Ingredients
4 servings
- •2 ½ cups spinach, washed and stemmed
- •2 tablespoons water, or more as needed
- •2 ½ cups Italian-style tipo 00 flour
- •3 large eggs
- •1 pinch salt
Instructions
- Place spinach and water in a skillet over medium-low heat. Cover and simmer, stirring once, until spinach is wilted, about 10 minutes. Drain and let cool, about 10 minutes. Squeeze out as much water as possible, getting the spinach very dry. Chop spinach very finely.

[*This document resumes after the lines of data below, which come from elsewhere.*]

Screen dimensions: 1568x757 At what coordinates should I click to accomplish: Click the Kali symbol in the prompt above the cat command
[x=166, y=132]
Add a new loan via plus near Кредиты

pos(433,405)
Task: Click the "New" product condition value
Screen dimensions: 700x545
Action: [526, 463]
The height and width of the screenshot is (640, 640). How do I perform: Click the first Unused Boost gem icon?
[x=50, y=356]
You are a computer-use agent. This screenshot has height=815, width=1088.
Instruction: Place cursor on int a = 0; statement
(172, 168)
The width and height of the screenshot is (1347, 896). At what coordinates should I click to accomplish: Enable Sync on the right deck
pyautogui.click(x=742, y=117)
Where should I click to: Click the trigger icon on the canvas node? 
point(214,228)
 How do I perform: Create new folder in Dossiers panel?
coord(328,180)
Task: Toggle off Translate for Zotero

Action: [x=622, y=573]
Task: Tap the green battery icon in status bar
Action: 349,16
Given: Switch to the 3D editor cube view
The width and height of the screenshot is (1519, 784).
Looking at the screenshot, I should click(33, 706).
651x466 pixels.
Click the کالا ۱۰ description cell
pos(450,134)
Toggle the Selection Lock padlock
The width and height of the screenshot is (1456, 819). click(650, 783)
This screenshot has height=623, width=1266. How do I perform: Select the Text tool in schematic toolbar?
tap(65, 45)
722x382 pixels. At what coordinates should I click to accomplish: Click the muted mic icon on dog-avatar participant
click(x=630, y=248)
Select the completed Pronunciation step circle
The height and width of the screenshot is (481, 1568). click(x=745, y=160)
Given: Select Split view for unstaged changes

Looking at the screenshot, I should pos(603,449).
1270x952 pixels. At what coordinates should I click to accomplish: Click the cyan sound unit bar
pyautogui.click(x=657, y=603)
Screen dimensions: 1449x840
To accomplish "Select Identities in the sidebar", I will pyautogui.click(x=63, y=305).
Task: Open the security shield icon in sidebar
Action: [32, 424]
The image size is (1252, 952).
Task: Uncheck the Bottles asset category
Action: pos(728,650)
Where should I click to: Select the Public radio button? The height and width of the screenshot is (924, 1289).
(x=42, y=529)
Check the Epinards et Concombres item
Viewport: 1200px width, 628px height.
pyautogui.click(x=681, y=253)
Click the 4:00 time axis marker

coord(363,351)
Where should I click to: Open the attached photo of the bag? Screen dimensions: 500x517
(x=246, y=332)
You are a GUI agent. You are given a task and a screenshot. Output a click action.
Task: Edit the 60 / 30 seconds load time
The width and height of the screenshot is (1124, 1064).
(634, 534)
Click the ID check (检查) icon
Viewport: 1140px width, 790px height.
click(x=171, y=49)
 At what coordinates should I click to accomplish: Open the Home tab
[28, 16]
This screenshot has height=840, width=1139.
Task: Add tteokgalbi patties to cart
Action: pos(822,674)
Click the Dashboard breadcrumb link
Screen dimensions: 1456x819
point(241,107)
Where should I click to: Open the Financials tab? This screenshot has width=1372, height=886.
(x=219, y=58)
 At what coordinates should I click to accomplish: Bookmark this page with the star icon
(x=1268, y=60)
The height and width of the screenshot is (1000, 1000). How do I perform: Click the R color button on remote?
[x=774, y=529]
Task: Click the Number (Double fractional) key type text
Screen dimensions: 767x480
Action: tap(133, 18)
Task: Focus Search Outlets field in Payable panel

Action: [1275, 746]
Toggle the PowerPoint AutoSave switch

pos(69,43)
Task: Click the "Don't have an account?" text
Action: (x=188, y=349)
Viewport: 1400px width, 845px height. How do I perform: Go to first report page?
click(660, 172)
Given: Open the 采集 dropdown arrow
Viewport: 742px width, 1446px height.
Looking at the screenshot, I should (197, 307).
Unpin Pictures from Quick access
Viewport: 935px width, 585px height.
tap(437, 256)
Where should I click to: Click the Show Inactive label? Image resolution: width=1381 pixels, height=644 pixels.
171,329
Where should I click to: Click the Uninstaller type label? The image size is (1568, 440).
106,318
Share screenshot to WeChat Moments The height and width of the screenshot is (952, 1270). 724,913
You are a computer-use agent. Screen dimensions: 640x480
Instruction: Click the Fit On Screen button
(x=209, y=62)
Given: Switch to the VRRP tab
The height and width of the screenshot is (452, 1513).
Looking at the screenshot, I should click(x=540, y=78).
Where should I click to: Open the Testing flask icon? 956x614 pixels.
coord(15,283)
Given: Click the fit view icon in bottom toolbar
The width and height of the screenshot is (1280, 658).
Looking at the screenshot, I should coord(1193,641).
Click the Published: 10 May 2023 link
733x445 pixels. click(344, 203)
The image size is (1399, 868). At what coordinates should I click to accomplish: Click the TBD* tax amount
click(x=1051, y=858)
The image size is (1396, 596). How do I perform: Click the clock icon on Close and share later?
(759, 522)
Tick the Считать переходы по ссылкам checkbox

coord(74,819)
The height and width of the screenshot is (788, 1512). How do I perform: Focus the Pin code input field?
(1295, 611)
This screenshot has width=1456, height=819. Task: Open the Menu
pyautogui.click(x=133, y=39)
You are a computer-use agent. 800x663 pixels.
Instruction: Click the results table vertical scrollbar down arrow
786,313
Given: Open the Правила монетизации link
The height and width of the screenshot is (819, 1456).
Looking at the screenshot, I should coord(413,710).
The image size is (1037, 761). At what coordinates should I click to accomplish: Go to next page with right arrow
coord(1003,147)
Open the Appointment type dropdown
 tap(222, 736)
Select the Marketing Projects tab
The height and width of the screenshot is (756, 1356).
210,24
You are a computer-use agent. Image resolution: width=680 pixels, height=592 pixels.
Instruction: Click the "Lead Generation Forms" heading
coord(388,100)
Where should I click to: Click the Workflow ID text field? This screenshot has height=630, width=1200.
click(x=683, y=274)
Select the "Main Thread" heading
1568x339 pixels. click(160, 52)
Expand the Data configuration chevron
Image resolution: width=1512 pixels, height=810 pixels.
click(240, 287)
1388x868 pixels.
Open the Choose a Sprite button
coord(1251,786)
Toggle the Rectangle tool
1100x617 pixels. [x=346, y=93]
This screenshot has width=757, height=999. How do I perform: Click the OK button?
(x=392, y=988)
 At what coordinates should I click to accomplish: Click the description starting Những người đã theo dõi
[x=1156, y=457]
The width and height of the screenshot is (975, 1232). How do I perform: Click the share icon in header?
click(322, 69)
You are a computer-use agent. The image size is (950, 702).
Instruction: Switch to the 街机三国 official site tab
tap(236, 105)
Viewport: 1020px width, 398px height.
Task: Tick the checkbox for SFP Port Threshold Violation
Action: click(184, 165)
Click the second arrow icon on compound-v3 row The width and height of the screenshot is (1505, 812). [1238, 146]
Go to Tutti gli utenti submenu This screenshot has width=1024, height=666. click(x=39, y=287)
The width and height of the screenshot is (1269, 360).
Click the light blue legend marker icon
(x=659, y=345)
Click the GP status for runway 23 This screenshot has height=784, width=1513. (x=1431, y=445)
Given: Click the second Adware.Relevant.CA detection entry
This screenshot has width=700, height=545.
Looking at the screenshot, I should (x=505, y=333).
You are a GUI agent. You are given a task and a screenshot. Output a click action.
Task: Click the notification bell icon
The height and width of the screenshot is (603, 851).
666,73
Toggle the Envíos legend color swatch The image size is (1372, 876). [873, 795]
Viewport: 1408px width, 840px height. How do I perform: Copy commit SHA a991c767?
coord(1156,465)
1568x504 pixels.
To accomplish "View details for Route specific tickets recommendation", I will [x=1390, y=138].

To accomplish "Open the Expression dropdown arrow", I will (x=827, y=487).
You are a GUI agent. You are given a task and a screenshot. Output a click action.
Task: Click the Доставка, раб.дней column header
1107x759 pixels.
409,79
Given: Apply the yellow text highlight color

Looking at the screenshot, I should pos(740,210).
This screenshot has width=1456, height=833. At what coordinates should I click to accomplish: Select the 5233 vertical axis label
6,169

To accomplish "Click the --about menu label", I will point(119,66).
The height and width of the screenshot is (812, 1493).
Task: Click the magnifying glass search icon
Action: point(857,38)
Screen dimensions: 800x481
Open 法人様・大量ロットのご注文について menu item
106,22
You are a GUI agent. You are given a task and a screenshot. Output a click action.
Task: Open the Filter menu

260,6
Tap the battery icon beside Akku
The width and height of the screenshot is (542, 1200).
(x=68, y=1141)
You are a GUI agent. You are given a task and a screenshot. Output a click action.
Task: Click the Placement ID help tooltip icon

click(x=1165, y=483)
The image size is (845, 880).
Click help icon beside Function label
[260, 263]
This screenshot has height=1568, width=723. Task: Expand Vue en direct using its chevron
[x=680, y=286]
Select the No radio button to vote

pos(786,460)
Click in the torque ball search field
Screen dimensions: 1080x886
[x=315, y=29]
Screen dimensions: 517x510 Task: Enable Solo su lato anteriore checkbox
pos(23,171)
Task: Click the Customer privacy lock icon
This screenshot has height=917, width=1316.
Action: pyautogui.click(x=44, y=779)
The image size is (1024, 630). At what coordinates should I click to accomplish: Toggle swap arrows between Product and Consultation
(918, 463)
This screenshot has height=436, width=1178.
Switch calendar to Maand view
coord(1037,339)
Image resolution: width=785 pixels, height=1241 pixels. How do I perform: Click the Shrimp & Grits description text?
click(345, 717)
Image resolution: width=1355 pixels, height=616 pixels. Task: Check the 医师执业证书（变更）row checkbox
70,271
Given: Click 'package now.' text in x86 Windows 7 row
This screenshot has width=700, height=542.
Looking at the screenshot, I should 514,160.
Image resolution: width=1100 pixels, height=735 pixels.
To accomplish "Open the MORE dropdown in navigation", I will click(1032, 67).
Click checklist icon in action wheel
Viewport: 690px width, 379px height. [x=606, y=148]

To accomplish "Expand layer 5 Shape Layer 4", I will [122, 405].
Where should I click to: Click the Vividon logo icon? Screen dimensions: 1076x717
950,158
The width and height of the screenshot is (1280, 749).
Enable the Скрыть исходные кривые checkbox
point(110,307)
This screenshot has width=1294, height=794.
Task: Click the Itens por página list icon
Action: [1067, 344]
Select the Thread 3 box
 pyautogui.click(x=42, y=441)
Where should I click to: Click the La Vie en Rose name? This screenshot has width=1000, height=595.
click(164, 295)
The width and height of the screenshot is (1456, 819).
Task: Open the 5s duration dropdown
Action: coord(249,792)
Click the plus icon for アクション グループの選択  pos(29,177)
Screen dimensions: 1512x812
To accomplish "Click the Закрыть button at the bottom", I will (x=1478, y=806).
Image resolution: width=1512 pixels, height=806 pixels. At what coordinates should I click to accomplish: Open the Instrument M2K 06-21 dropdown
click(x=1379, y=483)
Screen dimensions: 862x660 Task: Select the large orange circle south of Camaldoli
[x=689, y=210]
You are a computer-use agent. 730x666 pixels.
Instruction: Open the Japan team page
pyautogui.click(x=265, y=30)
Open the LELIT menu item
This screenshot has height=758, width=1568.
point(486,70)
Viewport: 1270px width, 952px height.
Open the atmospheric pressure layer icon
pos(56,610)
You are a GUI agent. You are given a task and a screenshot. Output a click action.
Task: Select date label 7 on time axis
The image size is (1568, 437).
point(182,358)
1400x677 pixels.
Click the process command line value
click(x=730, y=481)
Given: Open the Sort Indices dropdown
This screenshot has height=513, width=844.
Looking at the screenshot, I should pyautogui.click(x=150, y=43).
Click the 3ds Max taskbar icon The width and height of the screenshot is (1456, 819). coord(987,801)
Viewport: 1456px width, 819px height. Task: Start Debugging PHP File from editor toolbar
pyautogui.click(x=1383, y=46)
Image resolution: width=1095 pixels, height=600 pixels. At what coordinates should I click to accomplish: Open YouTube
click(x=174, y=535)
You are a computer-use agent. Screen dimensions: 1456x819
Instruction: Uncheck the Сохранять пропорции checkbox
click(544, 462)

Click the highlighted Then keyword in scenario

- Place flour on a marble or wooden work surface. Make a well in the center and crack in the eggs; add the salt and finely chopped spinach. Gently beat eggs with a fork, incorporating the surrounding flour and spinach, until batter is runny. Bring remaining flour into the batter using a bench scraper until dough forms a ball. Mix in water, 1 tablespoon at a time, if dough feels too stiff.
- Knead dough with your hands by flattening the ball, stretching it and folding the top towards the center. Turn 45 degrees and repeat until dough is soft and smooth, about 10 minutes.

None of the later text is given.